Her head tilts, offering me her jaw and the long tan column of her neck. Her sun-warmed skin is as sweet as I imagined, a combination of honey and oranges. My tongue slips between her lips on a journey of discovery. Her fingers thread through the hair at the back of my neck, the scratch of her nails demanding that I delve deeper.
In that moment, I know that sex with Tori would be exciting, adventurous, and addictive.
The clearing of a throat beside me has us reluctantly separating and blinking up at the waiter. He’s a friend, but with his hands on his hips, the warning is clear and totally deserved. The patrons in this restaurant don’t expect to see couples making out while they eat their lunch. He’s probably got a point, but respectability was the last thing on my mind the moment our mouths sealed together.
In rapid-fire Italian, the waiter and I exchange words, but in the end, he walks away laughing. Tori grins at me from across the table, one brow arched high. “I guess that was us told.”

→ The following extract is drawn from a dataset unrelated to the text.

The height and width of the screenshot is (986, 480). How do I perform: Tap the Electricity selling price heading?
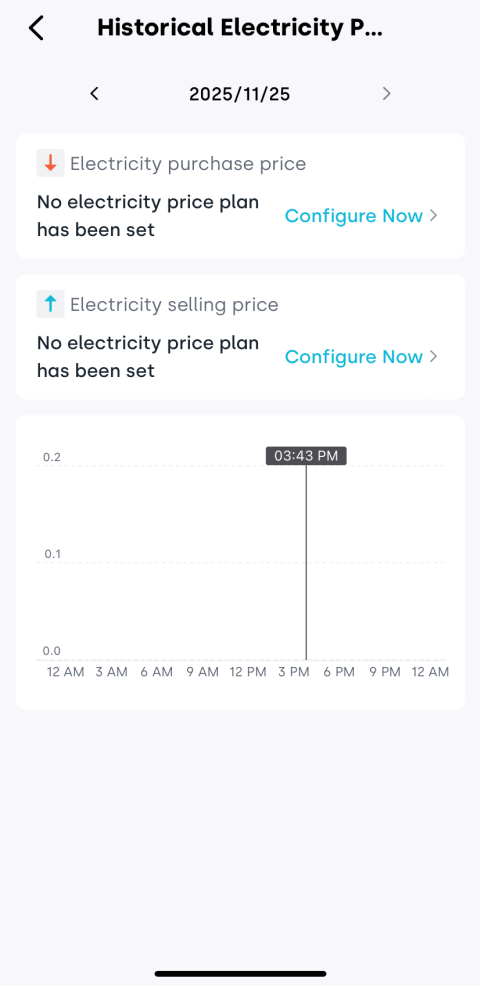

“Pretty much, so we have to be on our best behavior from now on.” I chuckle, noticing the cheeky glint in her eye. I get the impression Tori doesn’t always like to follow the rules set down by society, and I think it’s one of the things that I find so attractive about her. She has a free, independent spirit that I envy. It’s the polar opposite of my life, and if I can bask in her light and soak up her energy for only one day, then maybe these next couple of months in Italy under the ever-present watchful eye of my father will be bearable.
“Well then, we should finish our lunch so you can take me for a swim. You did say it was a quiet place.”

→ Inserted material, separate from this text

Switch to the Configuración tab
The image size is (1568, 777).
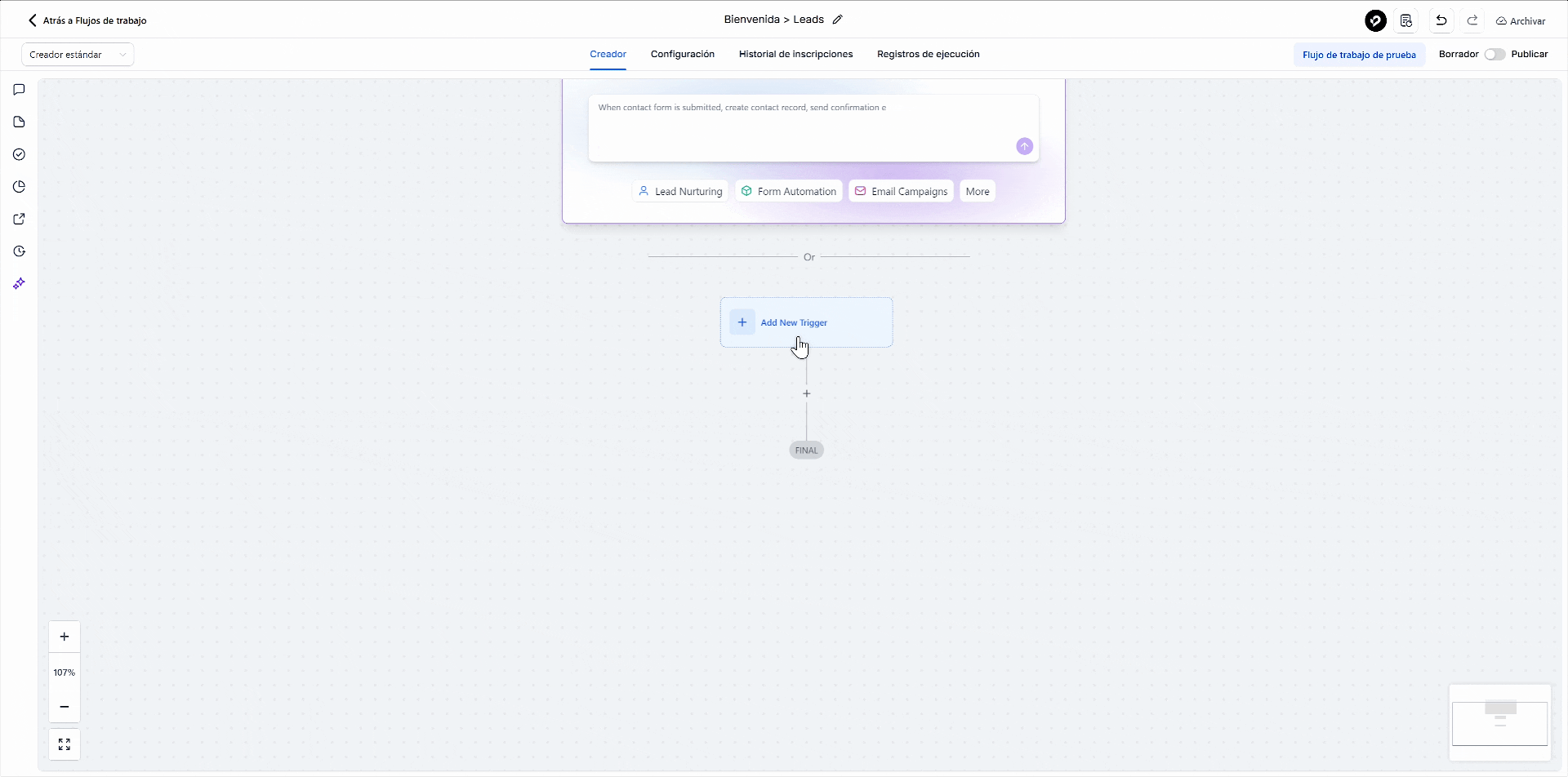coord(682,55)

I gulp down the remainder of my wine, the glass tinging against my plate as I place it on the table. “I’m done. Are you?”
Her soft, melodic laughter is the perfect answer.
***
Back on the yacht, I tell the captain of our plans, and we are soon on our way to the island cove that I haven’t visited since I was a teenager. Not long after, I’m standing on the deck dressed only in boardshorts, while the anchor chain lowers with a splash into the sea.

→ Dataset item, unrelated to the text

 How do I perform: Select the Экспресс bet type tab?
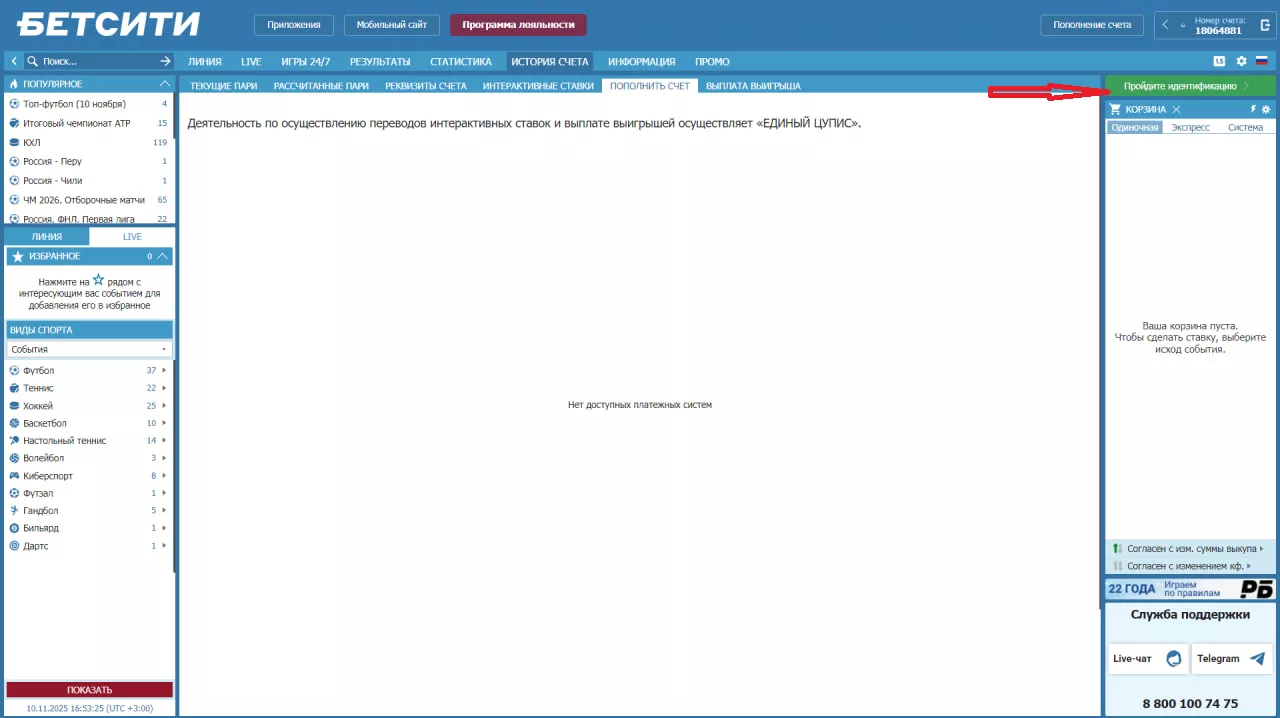coord(1190,127)

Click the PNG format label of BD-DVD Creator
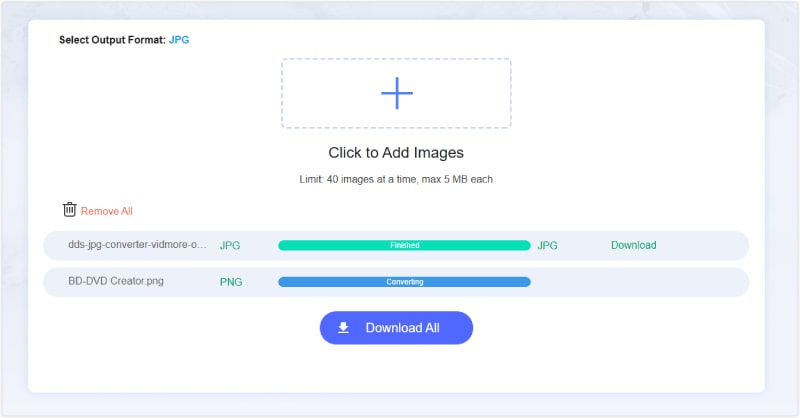231,282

I brace my arms against the metal railing as I wait for Tori to change below deck, while forgotten childhood memories come flooding back. The deep blue calm water laps against the nearby rocky shelf, unchanged by the years and exactly as I remember. My brothers and I would spend hours swimming in the crystal-clear, cool waters or daring each other to jump from the higher rocky ledges. Those were the happy, carefree days of my youthand the times I’ll remember in my last hours. My mind goes back to the lunchtime conversation.
It’s a morbid thought, but what Tori said earlier has me thinking about memorable moments in my life, and I’m struggling to think of anything as an adult that would be worth remembering in my final hours. Sure, I’m a successful, wealthy businessman, and that means my life is very comfortable. But is that enough? Is all the stress and pressure of being CEO of one arm of the family business worth it? The answer isn’t as clear as it once was.
In my twenties, it was all I wanted. I studied hard at university, and when I graduated with a first-class corporate-law degree, I went straight into a junior manager role in the company. My career progression was all mapped out for me, and I was okay with that. Living and breathing every aspect of the business was a way of life. Soaking up all the knowledge and wisdom of my father’s experience as he mentored me to take over his role one day.
And now I’ve done it. I’ve reached the goal of CEO, and I can’t help thinking,Is this it?
Tori appears at my side. “I’m ready.”
All thoughts of business fly out of my head when I glance down at her. Tori in a skimpy bright-orange bikini that makes her skin glow golden takes my breath away. She’s jaw-droppingly gorgeous, with the sexiest body I’ve seen in a long time—maybe even ever—and my palms itch to reach for her and hold her close, skin to skin.